This is of course a super compressed version of what I study and think about. But when I look back at it, growing up on pop culture rather than fine art and high culture, I learned that not only were cartoons and science fiction fun, they also were much deeper in terms of what I could make of them than the more traditional arts.
Which brings me to another moment in time in my life that I think I might have been a turning point for me to become a scholar of fun.

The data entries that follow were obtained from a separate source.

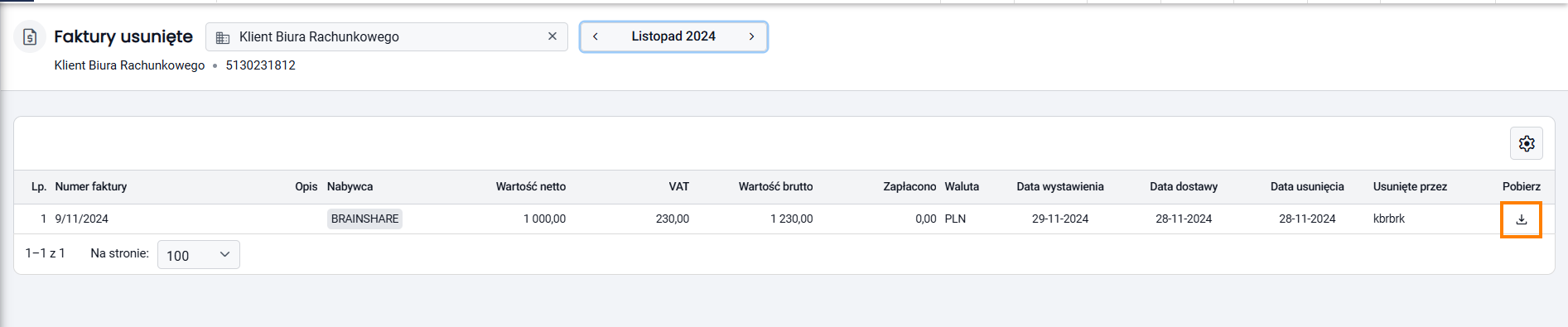This screenshot has height=327, width=1568.
Task: Go to previous month before Listopad 2024
Action: (595, 36)
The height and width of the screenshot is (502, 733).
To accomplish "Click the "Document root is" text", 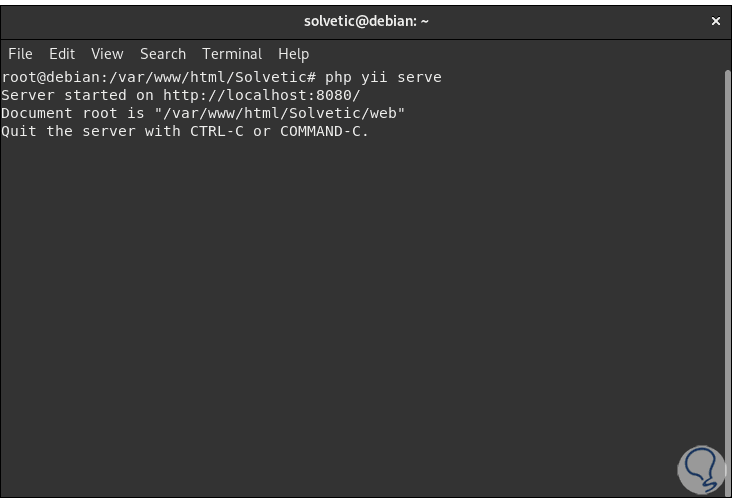I will [x=73, y=113].
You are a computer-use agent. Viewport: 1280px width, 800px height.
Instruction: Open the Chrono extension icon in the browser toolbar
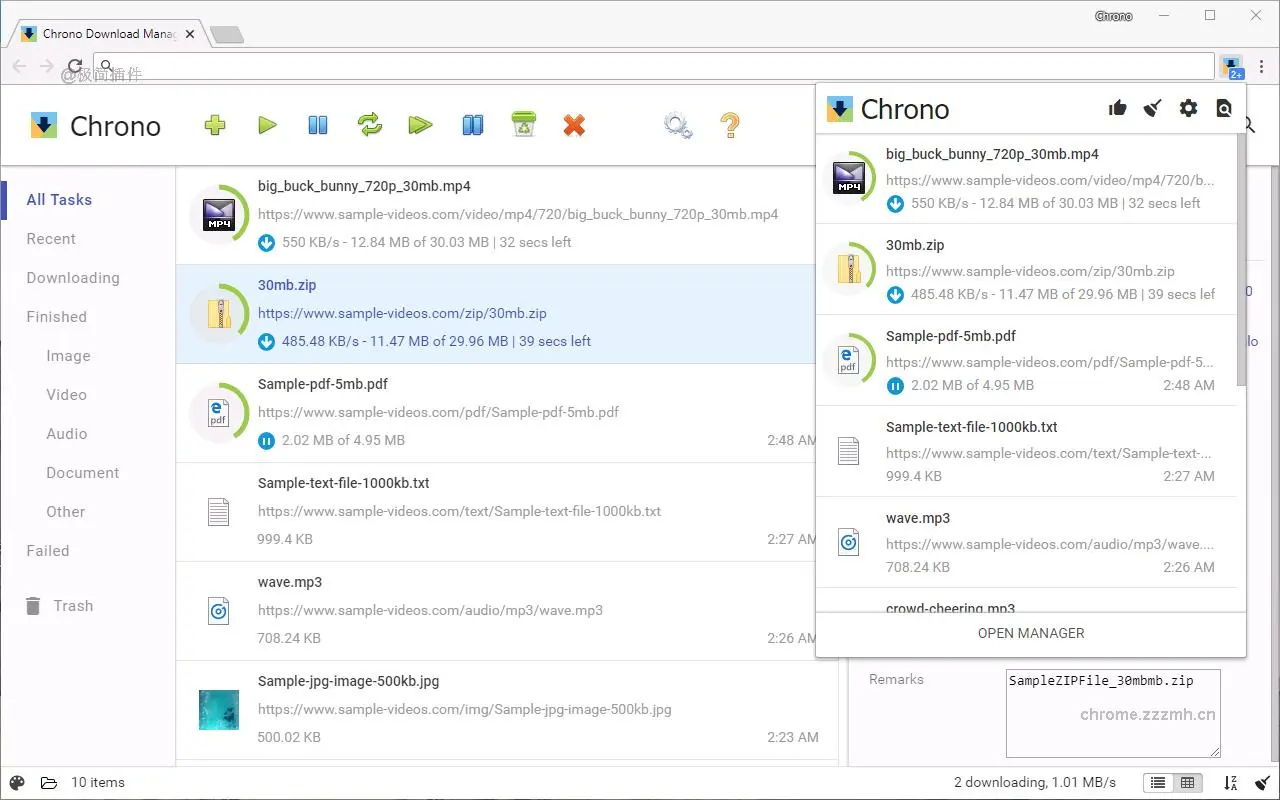(x=1233, y=66)

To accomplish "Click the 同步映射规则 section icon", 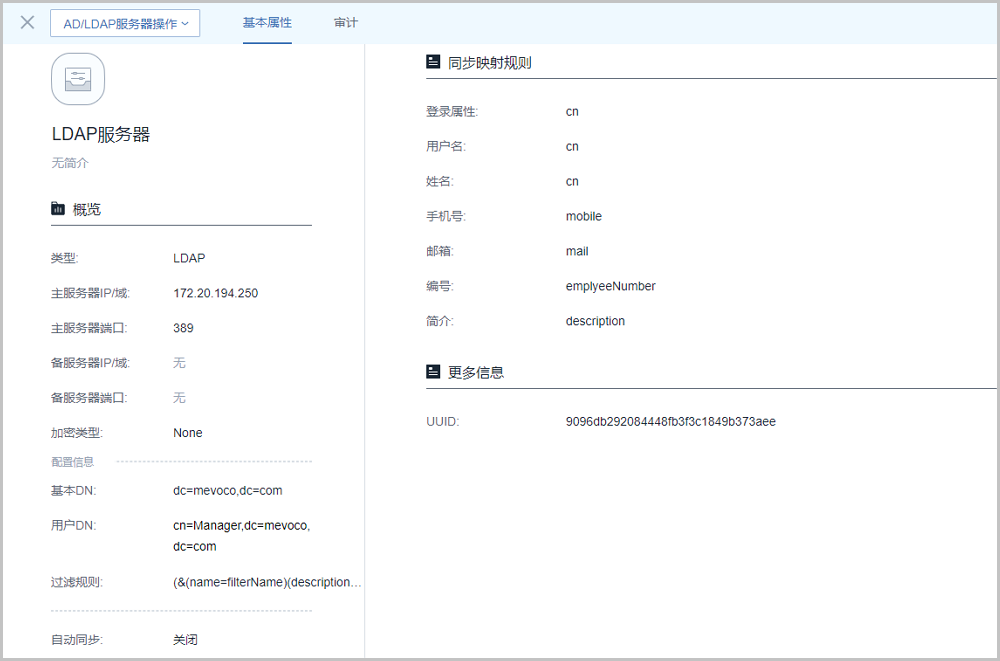I will pos(433,62).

In 1981 our family jumped in the blue Oldsmobile station wagon with the wood paneling and headed down the East Coast to Disney World. At the time, EPCOT was under construction and we stayed at the Contemporary Resort, right by the Magic Kingdom. Rules must have been a bit more loose then, because at one point, I walked across the parking lot at the resort to inspect the topiaries I had seen when we were riding the monorail to the park. To my surprise, all these exotic bush sculptures in the shapes of Disney characters were made of wire armatures. Rather than organic shapes trimmed to achieve the effect, the plants were just growing around the wire forms. I suppose in my imagination some fantastic gardener was out there sculpting these bushes with some exotic tools. In fact, it looked like a bunch of wire with bushes stuck in them.

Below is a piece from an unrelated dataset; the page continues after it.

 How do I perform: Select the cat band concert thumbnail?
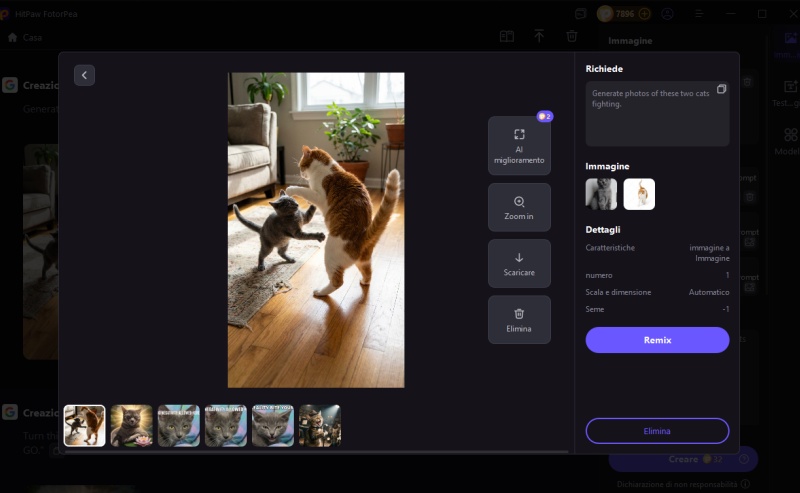click(320, 425)
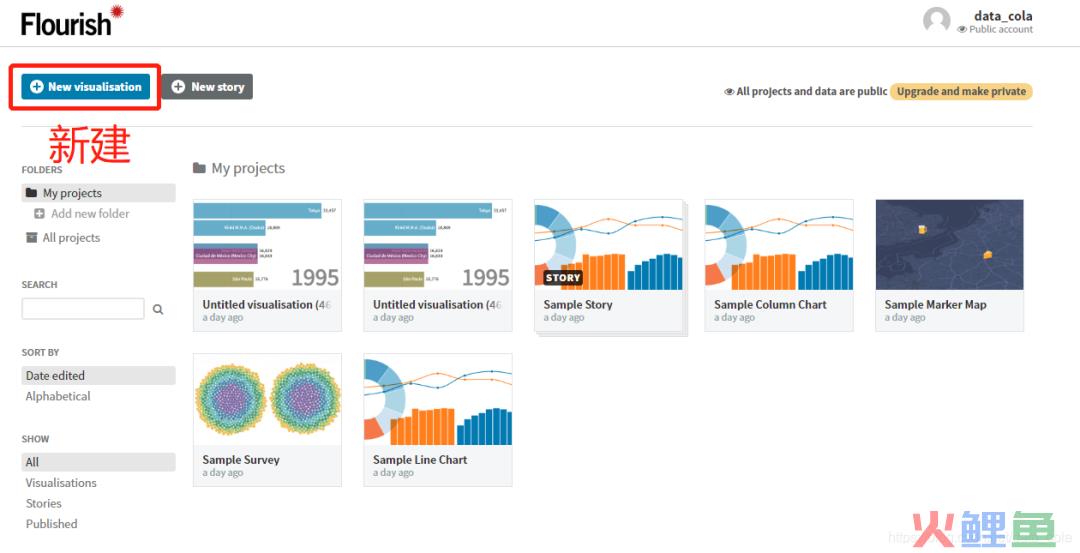Image resolution: width=1080 pixels, height=553 pixels.
Task: Click Upgrade and make private
Action: pos(961,92)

Rather than disappointment, I realized for the first time that Disney magic was practical. And I became obsessed with the parks. Not only was this more pop culture, but it was also the start of an academic interest in how you make things magical.
All these years later, I am the professor of fun. And while I didn’t become a Disney Imagineer, I have grown a deep understanding of what makes things fun, why pop culture matters and how to put it all to work doing things that people often think of a serious. But it all started with sugar cereal and a big surprise at Disney World and now ends up in books like Fun at Work!
When you were younger, was there a book that you read that inspired you to take action or changed your life? Can you share a story about that?
Growing up, I loved the Chronicles of Narnia. I read a lot of science fiction and fantasy when I was a kid. But something about the magic of C.S. Lewis’ world really stuck with me. Lord of the Rings wasn’t on my radar initially. So, everything I knew about world building I learned from Lewis. While school wanted me to read about the Adventures of Huckleberry Finn, or Sherlock Holmes or dig into Animal Farm or Upton Sinclair’s The Jungle, I wanted to escape to Narnia and explore and wonder. The Lion, The Witch and The Wardrobe sent me on an adventure in a fantasy world that has inspired a lifetime love of fiction. And while I don’t find myself reading much fantasy these days, I can see that the wonder and the good and the power of those stories stuck with me. When I am working with a group of university professors or a talking to a room of worn-out business executives, what I am doing when I introduce play is trying to bring them back to that moment of wonder that I felt reading those books. In our talks and books, we will reference the future of work, leadership 3.0, pop futurism and more. Underlying all of that is the joy and wonder that was brought to life in books when I was kid.
It has been said that our mistakes can be our greatest teachers. Can you share a story about the funniest mistake you made when you were first starting? Can you tell us what lesson you learned from that?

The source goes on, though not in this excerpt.